Ten people were arrested in Argentina, including two public officials, one of whom was the Inspector General of Currency Control.
InSight Crime Analysis
The use of soccer clubs for money laundering is a decades-old phenomenon in Latin America, coming to particular prominence in Colombia during the 1980s, when major drug traffickers openly bought up their local teams and played out their rivalries on the field.
More recently, an investigation into the finances of Bogota club Santa Fe led investigators to Luis Agustin Caicedo Velandia, alias "Don Lucho," a major drug trafficker previously living incognito in Buenos Aires, where he was arrested in 2010. It has since been suggested that, alongside the Alvarez Meyendorff brothers, Don Lucho laundered up to $1.5 billion through Colombian soccer clubs.
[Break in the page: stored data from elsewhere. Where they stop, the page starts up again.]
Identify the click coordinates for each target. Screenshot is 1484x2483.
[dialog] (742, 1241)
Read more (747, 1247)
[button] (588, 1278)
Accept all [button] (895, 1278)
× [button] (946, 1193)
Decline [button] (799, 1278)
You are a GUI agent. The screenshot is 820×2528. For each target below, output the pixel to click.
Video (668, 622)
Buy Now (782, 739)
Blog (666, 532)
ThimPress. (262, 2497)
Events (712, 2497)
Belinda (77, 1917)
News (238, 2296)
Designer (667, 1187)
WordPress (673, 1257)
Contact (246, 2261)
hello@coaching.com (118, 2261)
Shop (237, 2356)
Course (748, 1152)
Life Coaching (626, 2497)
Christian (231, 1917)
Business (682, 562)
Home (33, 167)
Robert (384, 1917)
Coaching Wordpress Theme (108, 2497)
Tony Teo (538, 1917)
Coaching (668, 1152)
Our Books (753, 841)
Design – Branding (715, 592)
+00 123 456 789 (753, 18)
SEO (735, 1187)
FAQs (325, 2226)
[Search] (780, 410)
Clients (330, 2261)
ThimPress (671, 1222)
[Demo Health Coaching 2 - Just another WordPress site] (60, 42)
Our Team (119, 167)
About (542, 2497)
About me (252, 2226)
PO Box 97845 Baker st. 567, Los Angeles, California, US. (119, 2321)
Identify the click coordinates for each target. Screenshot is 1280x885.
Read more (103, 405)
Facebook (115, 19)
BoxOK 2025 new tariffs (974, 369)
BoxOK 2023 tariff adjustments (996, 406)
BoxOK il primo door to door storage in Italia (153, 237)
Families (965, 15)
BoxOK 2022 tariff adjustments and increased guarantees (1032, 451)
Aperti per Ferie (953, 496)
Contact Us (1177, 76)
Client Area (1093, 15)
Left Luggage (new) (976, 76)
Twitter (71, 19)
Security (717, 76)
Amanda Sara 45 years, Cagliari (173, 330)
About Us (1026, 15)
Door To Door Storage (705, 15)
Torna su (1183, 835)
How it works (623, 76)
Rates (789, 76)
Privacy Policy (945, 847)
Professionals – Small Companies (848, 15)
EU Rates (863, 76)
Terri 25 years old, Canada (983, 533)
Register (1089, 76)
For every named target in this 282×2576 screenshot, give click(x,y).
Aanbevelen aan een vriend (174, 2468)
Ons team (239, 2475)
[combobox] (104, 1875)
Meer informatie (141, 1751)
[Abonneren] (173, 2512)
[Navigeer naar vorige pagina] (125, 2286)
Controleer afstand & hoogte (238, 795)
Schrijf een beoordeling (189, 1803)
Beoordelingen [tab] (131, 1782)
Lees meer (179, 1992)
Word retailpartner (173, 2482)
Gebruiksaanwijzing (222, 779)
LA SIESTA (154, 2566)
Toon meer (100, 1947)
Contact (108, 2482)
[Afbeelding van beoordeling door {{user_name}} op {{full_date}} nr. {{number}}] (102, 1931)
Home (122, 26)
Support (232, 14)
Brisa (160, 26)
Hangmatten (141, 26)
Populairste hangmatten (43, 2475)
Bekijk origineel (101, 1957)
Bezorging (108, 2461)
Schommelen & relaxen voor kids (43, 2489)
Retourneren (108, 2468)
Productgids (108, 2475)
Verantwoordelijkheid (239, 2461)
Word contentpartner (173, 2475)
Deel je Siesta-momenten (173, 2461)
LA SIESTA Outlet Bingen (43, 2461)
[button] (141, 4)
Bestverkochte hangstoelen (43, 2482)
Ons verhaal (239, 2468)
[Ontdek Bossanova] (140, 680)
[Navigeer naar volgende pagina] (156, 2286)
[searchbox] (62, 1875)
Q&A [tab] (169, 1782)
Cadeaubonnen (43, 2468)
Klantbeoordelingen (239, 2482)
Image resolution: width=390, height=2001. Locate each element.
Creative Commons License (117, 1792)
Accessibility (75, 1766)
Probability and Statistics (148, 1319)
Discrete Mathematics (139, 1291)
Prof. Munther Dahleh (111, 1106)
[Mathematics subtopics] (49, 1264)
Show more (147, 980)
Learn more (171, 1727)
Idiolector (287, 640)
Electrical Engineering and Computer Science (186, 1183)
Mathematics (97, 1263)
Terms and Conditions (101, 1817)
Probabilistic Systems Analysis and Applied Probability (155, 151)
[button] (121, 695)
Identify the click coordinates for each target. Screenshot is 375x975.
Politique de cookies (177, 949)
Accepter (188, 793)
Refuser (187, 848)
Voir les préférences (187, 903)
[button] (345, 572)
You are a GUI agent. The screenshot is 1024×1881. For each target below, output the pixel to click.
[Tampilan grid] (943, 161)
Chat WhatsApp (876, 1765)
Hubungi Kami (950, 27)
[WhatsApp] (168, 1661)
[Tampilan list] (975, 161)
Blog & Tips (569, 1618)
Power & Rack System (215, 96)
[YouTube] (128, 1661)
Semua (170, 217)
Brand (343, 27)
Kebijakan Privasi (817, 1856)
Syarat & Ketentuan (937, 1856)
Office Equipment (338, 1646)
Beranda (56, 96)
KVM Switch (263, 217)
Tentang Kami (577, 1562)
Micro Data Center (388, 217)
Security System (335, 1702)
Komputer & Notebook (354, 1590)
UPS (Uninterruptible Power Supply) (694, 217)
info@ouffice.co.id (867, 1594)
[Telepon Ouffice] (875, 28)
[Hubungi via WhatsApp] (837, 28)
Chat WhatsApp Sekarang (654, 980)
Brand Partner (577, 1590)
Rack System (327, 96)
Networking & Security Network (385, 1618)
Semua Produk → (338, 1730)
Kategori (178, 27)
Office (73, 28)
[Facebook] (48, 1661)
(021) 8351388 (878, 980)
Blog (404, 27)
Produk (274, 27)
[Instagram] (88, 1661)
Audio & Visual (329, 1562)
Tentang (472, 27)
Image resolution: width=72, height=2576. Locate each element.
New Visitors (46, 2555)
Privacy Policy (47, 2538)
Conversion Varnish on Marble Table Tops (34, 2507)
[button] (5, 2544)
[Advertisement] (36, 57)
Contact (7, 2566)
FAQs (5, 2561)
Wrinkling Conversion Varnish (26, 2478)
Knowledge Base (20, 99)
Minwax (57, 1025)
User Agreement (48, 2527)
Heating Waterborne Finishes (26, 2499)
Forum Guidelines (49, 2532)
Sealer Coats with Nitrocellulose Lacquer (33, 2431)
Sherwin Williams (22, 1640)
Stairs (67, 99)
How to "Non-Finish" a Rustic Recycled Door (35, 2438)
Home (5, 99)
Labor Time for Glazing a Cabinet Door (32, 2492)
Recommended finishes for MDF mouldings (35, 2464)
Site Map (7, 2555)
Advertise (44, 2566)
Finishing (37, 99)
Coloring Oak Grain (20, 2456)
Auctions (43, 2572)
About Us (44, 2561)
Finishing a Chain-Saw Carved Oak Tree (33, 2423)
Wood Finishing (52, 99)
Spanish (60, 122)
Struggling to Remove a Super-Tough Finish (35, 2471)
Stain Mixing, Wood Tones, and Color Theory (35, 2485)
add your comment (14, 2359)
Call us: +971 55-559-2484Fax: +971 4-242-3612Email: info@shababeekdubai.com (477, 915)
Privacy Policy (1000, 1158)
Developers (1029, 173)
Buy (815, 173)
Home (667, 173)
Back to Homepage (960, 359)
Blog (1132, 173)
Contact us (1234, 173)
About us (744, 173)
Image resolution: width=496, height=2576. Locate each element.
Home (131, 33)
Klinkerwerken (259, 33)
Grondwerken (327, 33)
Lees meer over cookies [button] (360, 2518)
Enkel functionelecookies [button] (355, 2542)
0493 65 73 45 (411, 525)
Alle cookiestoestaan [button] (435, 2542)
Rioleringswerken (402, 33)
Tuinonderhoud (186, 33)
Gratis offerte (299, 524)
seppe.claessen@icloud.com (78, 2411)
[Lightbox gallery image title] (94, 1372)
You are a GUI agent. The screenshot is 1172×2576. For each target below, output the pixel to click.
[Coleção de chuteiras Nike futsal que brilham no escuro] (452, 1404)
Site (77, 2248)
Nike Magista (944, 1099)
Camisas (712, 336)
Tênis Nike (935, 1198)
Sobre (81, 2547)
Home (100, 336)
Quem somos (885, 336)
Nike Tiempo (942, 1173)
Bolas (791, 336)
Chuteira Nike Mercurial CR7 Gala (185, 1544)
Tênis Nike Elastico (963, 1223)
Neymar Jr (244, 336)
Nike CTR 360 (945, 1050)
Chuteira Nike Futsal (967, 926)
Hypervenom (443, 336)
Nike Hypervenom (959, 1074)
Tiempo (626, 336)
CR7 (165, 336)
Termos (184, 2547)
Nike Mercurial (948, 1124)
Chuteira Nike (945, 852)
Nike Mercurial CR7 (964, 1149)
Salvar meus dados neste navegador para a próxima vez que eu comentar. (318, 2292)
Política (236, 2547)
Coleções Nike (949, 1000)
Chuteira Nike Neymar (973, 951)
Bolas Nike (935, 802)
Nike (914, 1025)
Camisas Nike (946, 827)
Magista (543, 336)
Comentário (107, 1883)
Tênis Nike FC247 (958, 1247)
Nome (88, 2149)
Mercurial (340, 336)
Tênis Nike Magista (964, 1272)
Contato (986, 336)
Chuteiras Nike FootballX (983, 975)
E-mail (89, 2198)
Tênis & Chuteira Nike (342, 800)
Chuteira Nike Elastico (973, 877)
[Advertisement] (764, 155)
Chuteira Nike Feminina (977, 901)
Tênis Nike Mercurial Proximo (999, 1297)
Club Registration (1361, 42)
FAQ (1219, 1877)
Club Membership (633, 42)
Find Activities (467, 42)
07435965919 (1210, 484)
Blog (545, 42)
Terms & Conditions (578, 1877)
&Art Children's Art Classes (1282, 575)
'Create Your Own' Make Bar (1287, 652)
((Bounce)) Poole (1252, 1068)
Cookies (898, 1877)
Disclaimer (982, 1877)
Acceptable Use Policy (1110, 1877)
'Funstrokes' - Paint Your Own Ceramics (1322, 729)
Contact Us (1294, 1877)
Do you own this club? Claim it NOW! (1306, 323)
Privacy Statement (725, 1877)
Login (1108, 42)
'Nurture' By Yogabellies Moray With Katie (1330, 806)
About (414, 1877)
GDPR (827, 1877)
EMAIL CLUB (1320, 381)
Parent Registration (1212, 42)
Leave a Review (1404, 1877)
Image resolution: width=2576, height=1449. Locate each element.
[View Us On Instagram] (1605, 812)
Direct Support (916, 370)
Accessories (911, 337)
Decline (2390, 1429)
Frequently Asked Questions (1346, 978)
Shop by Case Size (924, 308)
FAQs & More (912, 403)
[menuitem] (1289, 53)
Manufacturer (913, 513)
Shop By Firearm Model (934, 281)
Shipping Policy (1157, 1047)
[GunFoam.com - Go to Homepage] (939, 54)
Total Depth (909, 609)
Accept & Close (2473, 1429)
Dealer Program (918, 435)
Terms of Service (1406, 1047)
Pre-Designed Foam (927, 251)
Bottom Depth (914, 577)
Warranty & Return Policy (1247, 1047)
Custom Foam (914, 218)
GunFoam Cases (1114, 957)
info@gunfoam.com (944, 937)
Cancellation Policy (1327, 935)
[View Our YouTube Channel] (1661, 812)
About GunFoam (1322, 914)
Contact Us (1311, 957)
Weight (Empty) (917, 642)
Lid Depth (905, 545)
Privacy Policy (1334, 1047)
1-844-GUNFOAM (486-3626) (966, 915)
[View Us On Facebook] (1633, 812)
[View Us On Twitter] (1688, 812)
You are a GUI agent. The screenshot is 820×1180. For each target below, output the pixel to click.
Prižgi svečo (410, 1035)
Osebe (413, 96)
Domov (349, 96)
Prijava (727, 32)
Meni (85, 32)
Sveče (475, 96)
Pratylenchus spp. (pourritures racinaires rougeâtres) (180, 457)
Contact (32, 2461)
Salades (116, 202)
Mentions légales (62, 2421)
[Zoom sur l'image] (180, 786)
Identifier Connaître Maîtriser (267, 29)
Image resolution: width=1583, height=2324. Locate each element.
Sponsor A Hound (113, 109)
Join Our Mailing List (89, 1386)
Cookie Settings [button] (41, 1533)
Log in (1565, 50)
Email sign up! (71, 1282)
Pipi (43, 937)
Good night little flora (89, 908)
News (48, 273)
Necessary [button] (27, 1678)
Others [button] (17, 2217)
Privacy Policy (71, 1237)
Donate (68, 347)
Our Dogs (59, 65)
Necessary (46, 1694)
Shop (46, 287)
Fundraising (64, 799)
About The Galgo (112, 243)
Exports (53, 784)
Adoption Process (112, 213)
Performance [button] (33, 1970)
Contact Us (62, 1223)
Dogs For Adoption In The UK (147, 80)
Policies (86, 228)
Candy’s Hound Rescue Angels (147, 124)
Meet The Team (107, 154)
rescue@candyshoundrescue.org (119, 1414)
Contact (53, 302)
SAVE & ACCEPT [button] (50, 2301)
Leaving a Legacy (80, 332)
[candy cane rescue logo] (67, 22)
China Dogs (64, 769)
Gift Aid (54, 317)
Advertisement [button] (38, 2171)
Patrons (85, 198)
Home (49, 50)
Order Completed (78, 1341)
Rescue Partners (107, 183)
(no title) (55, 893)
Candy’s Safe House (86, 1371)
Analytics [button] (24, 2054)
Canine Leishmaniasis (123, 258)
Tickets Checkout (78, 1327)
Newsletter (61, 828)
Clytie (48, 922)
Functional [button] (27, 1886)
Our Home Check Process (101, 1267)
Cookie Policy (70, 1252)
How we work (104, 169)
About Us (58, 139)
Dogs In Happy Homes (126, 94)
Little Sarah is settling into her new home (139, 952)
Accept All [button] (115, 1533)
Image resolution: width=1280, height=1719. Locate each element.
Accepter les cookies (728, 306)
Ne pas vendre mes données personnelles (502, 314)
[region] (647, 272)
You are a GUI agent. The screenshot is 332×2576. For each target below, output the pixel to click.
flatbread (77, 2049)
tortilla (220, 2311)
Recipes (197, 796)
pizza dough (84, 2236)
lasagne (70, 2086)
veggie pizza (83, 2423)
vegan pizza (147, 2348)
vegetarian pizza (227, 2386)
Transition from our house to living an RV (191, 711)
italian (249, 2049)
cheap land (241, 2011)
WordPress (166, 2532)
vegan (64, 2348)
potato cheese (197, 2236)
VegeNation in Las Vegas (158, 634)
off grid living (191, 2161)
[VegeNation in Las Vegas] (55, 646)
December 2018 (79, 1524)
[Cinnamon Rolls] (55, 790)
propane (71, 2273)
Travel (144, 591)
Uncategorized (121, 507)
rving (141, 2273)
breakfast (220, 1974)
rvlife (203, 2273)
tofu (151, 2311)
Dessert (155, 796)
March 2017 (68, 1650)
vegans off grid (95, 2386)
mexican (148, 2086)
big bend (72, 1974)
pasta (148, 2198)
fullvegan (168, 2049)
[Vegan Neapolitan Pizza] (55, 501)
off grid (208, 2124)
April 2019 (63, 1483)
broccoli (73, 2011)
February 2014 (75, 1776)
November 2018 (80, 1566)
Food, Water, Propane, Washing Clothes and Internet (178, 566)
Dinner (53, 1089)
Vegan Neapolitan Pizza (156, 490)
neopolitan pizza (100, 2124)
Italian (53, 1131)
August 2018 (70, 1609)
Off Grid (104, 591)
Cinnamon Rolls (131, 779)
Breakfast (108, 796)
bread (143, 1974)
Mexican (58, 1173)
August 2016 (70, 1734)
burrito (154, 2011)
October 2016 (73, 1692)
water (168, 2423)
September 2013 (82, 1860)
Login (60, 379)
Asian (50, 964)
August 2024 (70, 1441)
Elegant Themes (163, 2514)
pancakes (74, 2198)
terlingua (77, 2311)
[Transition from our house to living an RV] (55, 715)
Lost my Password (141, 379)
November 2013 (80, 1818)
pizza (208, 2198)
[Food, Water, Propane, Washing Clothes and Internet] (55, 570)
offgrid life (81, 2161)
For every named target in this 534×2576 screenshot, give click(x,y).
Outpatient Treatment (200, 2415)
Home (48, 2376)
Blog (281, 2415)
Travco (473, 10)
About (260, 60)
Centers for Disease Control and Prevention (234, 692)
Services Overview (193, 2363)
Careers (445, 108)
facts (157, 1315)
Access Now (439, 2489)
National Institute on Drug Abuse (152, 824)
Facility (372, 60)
Last week's operation appears to be the culmination of a long-running investigation by Argentina's tax revenue office, which last year saw Argentine soccer player Jonathan Bottinelli charged with tax evasion following a suspicious transfer to another team. More than 140 soccer agents have been suspended, and Alhec Group has been under investigation since last March.
What has not yet been revealed is the exact volume of money concerned. The Bottinelli transfer involved a deposit of $1.7 million into a Miami bank, but the fees for some of the other transfers under investigation have been more than ten times that amount.